Wednesday, 5 September 2018

How to be successful in using technical analysis

To be successful, the technical approach involves taking a  position contrary to the expectation of the crowd.

This requires the patience, objectivity and discipline to acquire a financial asset at a time of depression and gloom, and liquidate it in an environment of euphoria and excessive optimism.

The level of pessimism or optimism will depend on the turning point.

Short-term peaks and trough are associated with more moderate extremes in sentiment than long-term ones.

Knowing the technical characteristics to be expected at all of these market turning points, particularly the major ones, allow you to assess them objectively.

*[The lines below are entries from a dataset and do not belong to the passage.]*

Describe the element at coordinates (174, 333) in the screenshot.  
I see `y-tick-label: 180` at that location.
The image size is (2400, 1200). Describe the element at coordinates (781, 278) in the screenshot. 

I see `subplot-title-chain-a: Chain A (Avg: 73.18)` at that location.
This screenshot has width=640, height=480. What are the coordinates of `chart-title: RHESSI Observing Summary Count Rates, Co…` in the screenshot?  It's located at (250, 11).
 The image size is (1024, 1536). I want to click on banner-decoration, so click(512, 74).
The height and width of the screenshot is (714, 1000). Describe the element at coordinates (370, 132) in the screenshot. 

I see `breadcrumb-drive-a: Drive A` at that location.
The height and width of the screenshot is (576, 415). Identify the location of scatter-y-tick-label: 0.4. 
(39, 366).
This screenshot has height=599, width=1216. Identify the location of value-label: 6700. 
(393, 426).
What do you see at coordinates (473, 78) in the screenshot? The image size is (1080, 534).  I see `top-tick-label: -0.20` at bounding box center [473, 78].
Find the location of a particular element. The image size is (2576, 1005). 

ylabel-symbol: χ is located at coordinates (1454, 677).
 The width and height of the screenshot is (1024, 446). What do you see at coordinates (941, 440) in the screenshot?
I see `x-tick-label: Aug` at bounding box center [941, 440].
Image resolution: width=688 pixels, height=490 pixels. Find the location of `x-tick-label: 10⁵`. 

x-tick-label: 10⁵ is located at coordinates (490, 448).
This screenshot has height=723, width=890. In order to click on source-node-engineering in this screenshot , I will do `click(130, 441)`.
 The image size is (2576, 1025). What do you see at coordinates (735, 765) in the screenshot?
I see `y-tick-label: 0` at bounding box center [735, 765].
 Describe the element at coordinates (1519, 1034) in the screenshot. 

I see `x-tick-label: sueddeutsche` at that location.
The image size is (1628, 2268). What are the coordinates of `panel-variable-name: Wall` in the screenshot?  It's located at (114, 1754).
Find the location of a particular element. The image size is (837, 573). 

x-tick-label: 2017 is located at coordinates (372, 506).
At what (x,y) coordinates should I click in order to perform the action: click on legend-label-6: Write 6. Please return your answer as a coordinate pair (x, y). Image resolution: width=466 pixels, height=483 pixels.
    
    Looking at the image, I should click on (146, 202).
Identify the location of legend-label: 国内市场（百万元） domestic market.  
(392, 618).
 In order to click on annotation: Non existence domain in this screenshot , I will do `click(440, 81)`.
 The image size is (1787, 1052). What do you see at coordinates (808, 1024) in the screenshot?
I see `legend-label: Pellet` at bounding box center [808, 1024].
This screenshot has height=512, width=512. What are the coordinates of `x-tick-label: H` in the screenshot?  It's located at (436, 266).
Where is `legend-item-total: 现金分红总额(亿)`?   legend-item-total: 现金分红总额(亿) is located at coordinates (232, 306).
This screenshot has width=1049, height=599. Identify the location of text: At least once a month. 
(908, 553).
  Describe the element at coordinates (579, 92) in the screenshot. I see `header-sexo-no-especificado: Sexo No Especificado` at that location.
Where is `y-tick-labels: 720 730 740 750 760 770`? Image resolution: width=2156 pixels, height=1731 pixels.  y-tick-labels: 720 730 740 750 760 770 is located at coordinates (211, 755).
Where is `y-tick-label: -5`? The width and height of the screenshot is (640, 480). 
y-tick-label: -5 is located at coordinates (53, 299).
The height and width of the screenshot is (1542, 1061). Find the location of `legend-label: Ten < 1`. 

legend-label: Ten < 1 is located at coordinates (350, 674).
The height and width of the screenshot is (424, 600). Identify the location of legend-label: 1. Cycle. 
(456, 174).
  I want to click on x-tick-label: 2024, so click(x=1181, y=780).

Technical analysis in Practice

In practice, it is impossible to buy and sell consistently at exactly the turning points, but the enormous potential of this approach still leaves plenty of room for error, even when commission costs and taxes are included in the calculation. 

The rewards for identifying major market junctures and taking the appropriate action can be substantial.

In the days of the old market, participants had a fairly long time horizon, stretching over months or years.  There have always been short-term traders and scalpers, but the technological revolution in communications has shortened the time horizon of just about everyone involved in markets.

When holding periods are lengthy, it is possible to indulge in the luxury of fundamental analysis, but when time is short, timing is everything.  In such an environment, technical analysis really comes into its own.

Originally, technical analysis was applied principally in the equity market, but its popularity has gradually expanded to embrace commodities, debt instruments, currencies, and other international markets.